**About this exercise**
With nothing left out, repeat every entry exactly.

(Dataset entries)

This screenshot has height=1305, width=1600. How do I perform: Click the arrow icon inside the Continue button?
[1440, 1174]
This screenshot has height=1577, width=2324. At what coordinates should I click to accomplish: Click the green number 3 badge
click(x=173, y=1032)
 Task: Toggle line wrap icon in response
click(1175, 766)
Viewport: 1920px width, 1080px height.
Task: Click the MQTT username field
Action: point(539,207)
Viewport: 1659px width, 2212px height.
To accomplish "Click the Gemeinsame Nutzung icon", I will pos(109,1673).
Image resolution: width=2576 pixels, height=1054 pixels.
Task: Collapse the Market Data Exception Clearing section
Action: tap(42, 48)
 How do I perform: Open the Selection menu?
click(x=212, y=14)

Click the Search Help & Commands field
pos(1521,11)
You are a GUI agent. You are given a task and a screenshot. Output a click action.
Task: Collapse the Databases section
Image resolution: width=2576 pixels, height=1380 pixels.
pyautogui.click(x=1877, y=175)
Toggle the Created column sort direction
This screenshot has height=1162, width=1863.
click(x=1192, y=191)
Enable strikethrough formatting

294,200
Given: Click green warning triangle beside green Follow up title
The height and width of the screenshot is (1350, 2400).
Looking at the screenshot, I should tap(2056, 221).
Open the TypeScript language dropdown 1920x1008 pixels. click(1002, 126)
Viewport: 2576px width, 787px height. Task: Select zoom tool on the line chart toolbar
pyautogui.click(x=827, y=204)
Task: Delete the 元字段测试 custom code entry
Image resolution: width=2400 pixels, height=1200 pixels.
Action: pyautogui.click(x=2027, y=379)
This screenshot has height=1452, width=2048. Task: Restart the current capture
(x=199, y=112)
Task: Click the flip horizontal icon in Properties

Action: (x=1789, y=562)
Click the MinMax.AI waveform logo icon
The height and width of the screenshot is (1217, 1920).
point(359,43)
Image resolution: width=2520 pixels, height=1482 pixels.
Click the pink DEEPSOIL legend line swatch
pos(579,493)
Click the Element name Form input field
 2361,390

**Result for this task**
This screenshot has height=1305, width=1600. How do I perform: Click the arrow icon inside the Continue button?
[1440, 1174]
This screenshot has height=1577, width=2324. At what coordinates should I click to accomplish: Click the green number 3 badge
click(x=173, y=1032)
 Task: Toggle line wrap icon in response
click(1175, 766)
Viewport: 1920px width, 1080px height.
Task: Click the MQTT username field
Action: point(539,207)
Viewport: 1659px width, 2212px height.
To accomplish "Click the Gemeinsame Nutzung icon", I will pos(109,1673).
Image resolution: width=2576 pixels, height=1054 pixels.
Task: Collapse the Market Data Exception Clearing section
Action: tap(42, 48)
 How do I perform: Open the Selection menu?
click(x=212, y=14)

Click the Search Help & Commands field
pos(1521,11)
You are a GUI agent. You are given a task and a screenshot. Output a click action.
Task: Collapse the Databases section
Image resolution: width=2576 pixels, height=1380 pixels.
pyautogui.click(x=1877, y=175)
Toggle the Created column sort direction
This screenshot has height=1162, width=1863.
click(x=1192, y=191)
Enable strikethrough formatting

294,200
Given: Click green warning triangle beside green Follow up title
The height and width of the screenshot is (1350, 2400).
Looking at the screenshot, I should tap(2056, 221).
Open the TypeScript language dropdown 1920x1008 pixels. click(1002, 126)
Viewport: 2576px width, 787px height. Task: Select zoom tool on the line chart toolbar
pyautogui.click(x=827, y=204)
Task: Delete the 元字段测试 custom code entry
Image resolution: width=2400 pixels, height=1200 pixels.
Action: pyautogui.click(x=2027, y=379)
This screenshot has height=1452, width=2048. Task: Restart the current capture
(x=199, y=112)
Task: Click the flip horizontal icon in Properties

Action: (x=1789, y=562)
Click the MinMax.AI waveform logo icon
The height and width of the screenshot is (1217, 1920).
point(359,43)
Image resolution: width=2520 pixels, height=1482 pixels.
Click the pink DEEPSOIL legend line swatch
pos(579,493)
Click the Element name Form input field
 2361,390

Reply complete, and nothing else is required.